(Stored items)
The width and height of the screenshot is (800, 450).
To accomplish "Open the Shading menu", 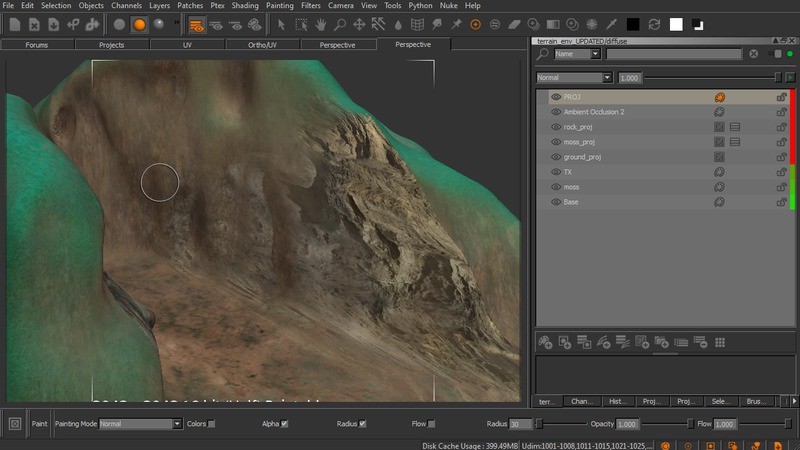I will (x=245, y=6).
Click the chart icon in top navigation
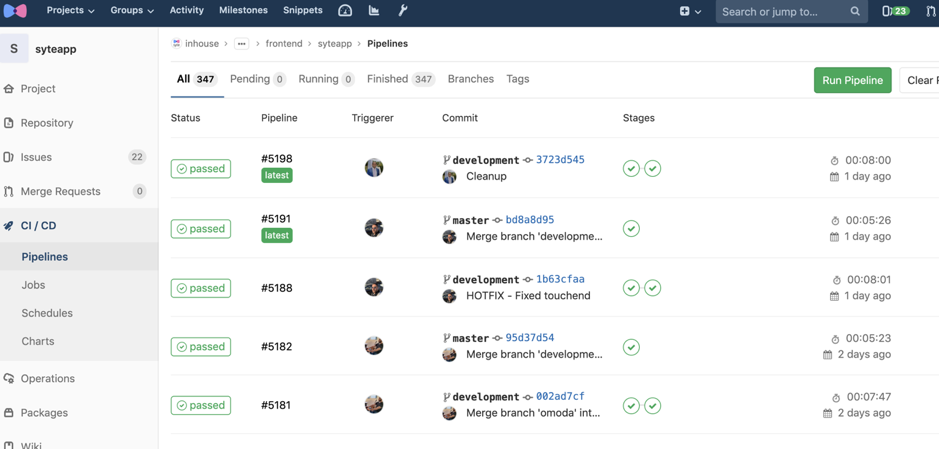The width and height of the screenshot is (939, 449). pos(374,11)
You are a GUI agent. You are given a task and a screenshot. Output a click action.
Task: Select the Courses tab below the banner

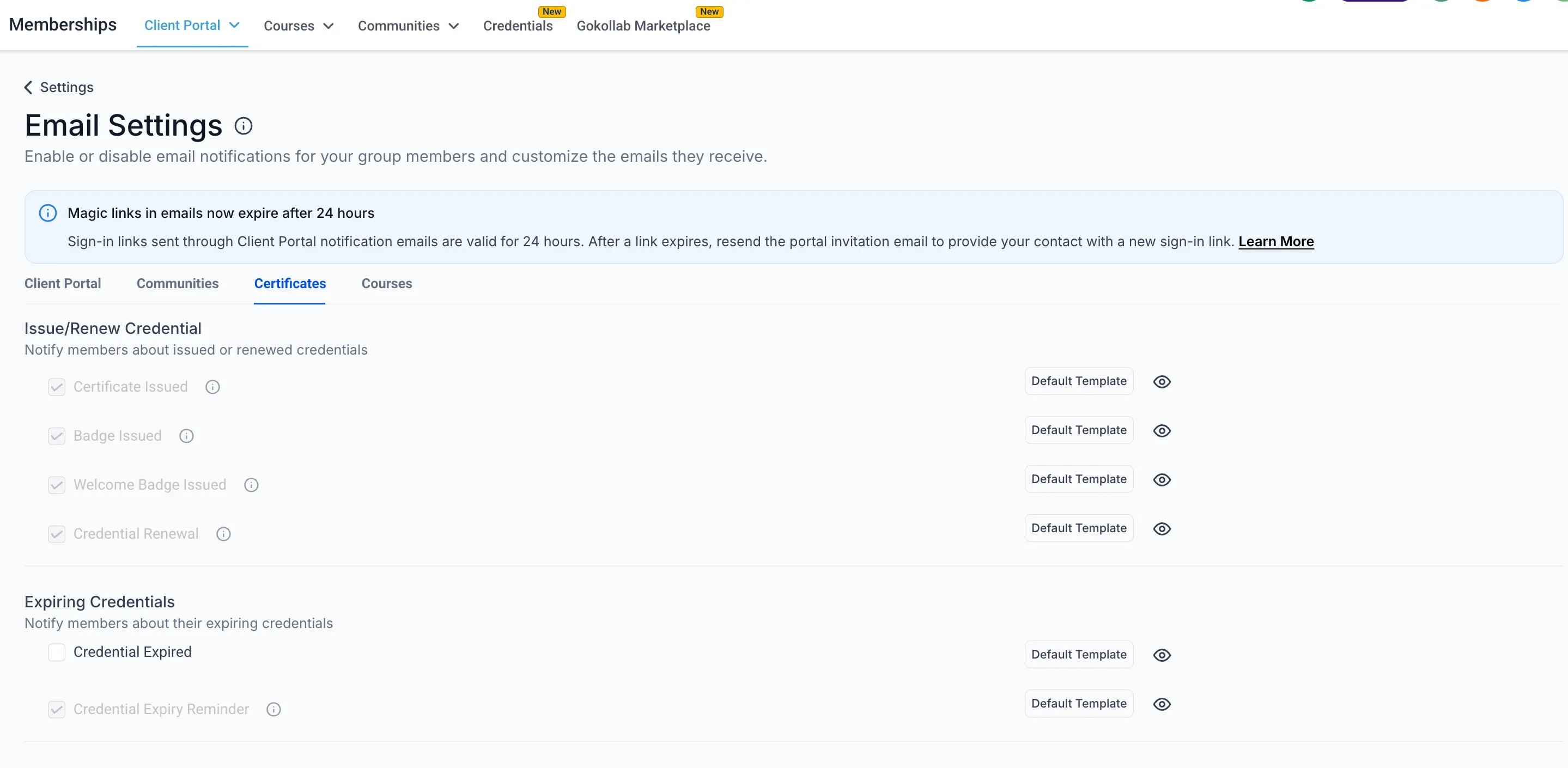(x=386, y=284)
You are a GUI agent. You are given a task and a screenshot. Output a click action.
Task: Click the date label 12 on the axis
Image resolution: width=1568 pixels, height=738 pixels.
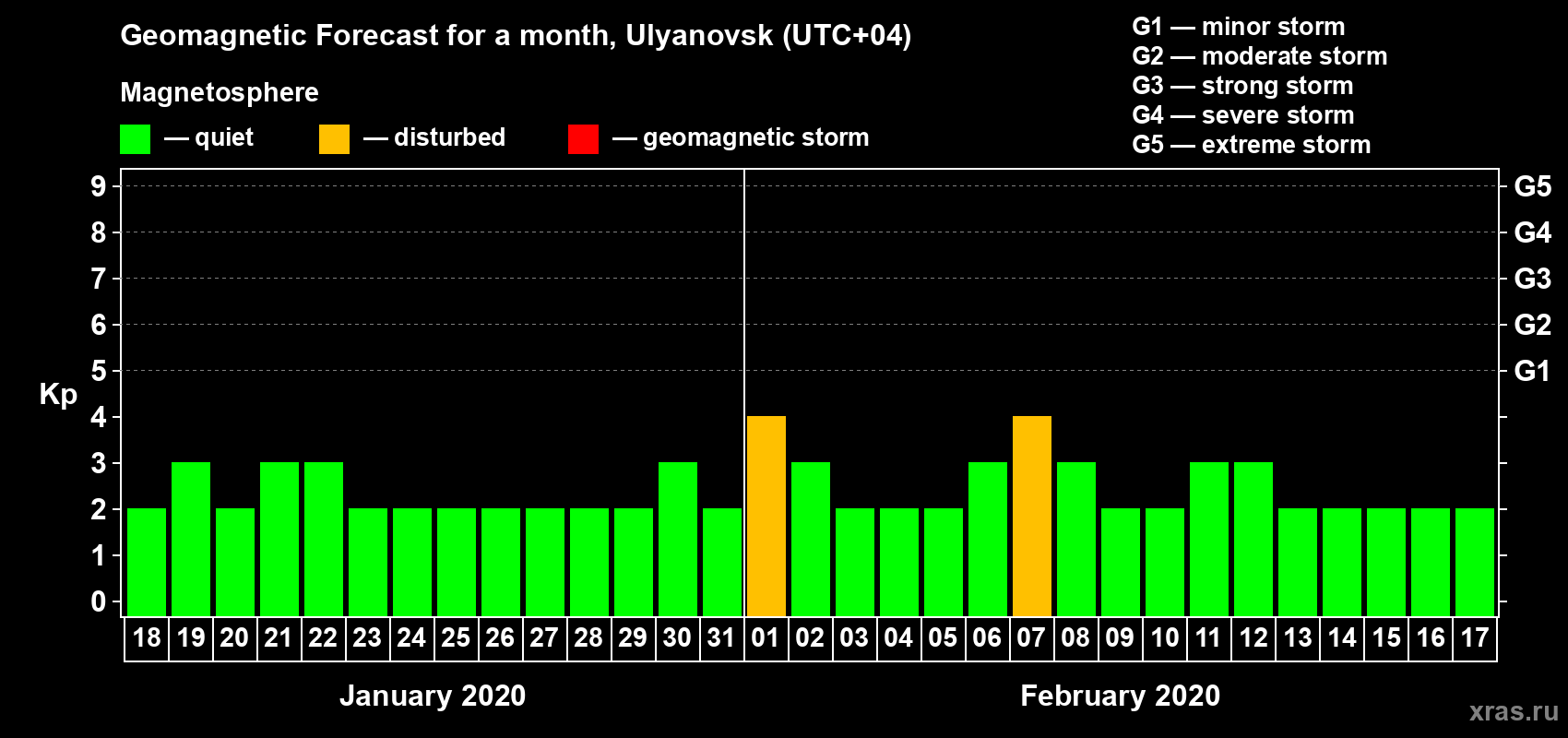point(1253,638)
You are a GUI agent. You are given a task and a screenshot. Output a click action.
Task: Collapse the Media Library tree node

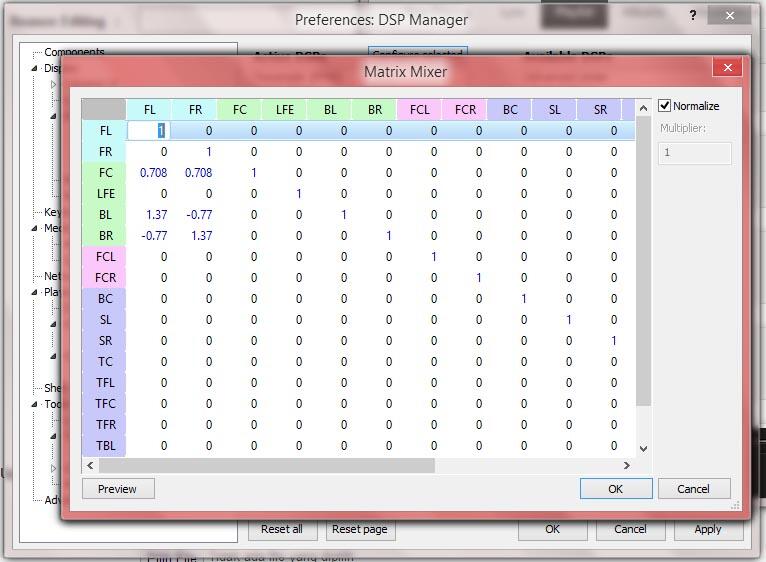[x=34, y=228]
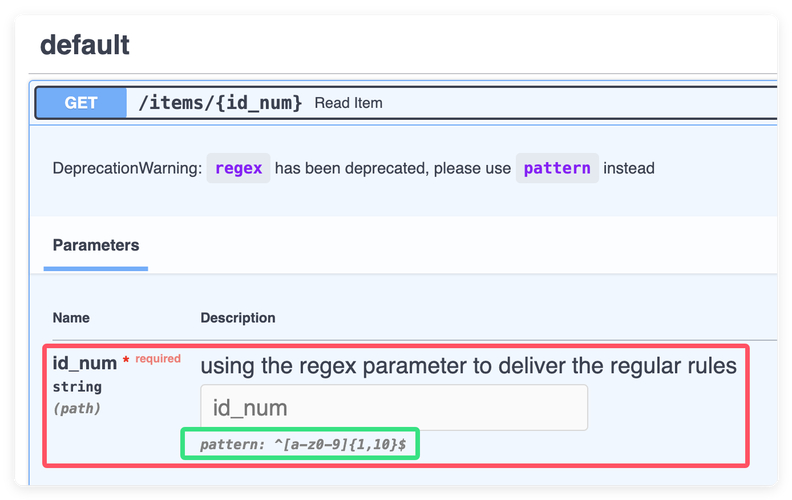Click the red required label

click(x=158, y=359)
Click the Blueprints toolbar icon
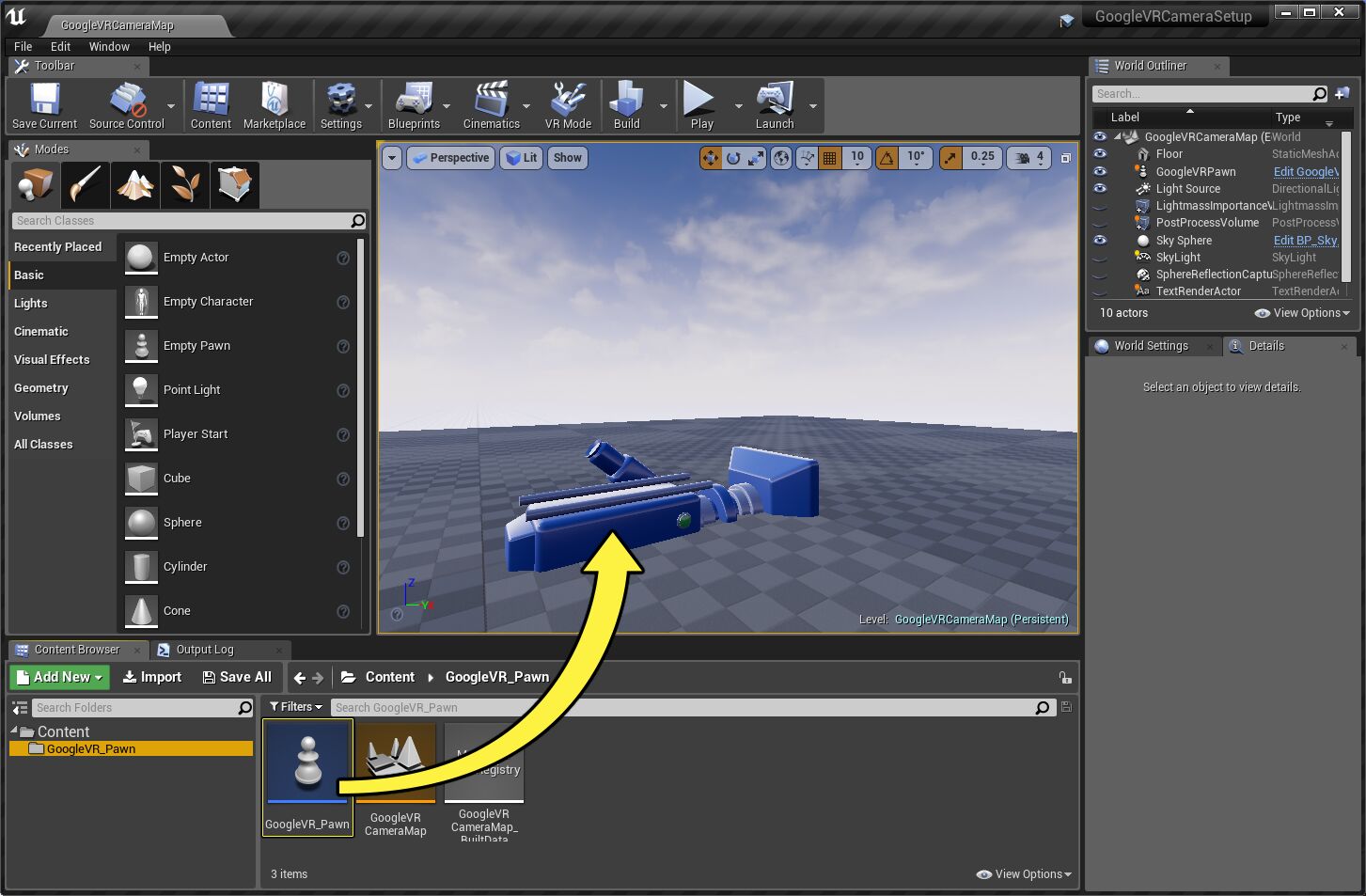 point(414,103)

- [Aim of the exercise] The lines from the one that contains "Image resolution: width=1568" through the end of the data, repeated exactly and with no pictures, make up the whole answer.

- [Expected answer]
Image resolution: width=1568 pixels, height=738 pixels.
point(1253,638)
You are a GUI agent. You are given a task and a screenshot. Output a click action.
Task: Collapse the Media Library tree node

[x=34, y=228]
Click the red required label

click(x=158, y=359)
Click the Blueprints toolbar icon
 point(414,103)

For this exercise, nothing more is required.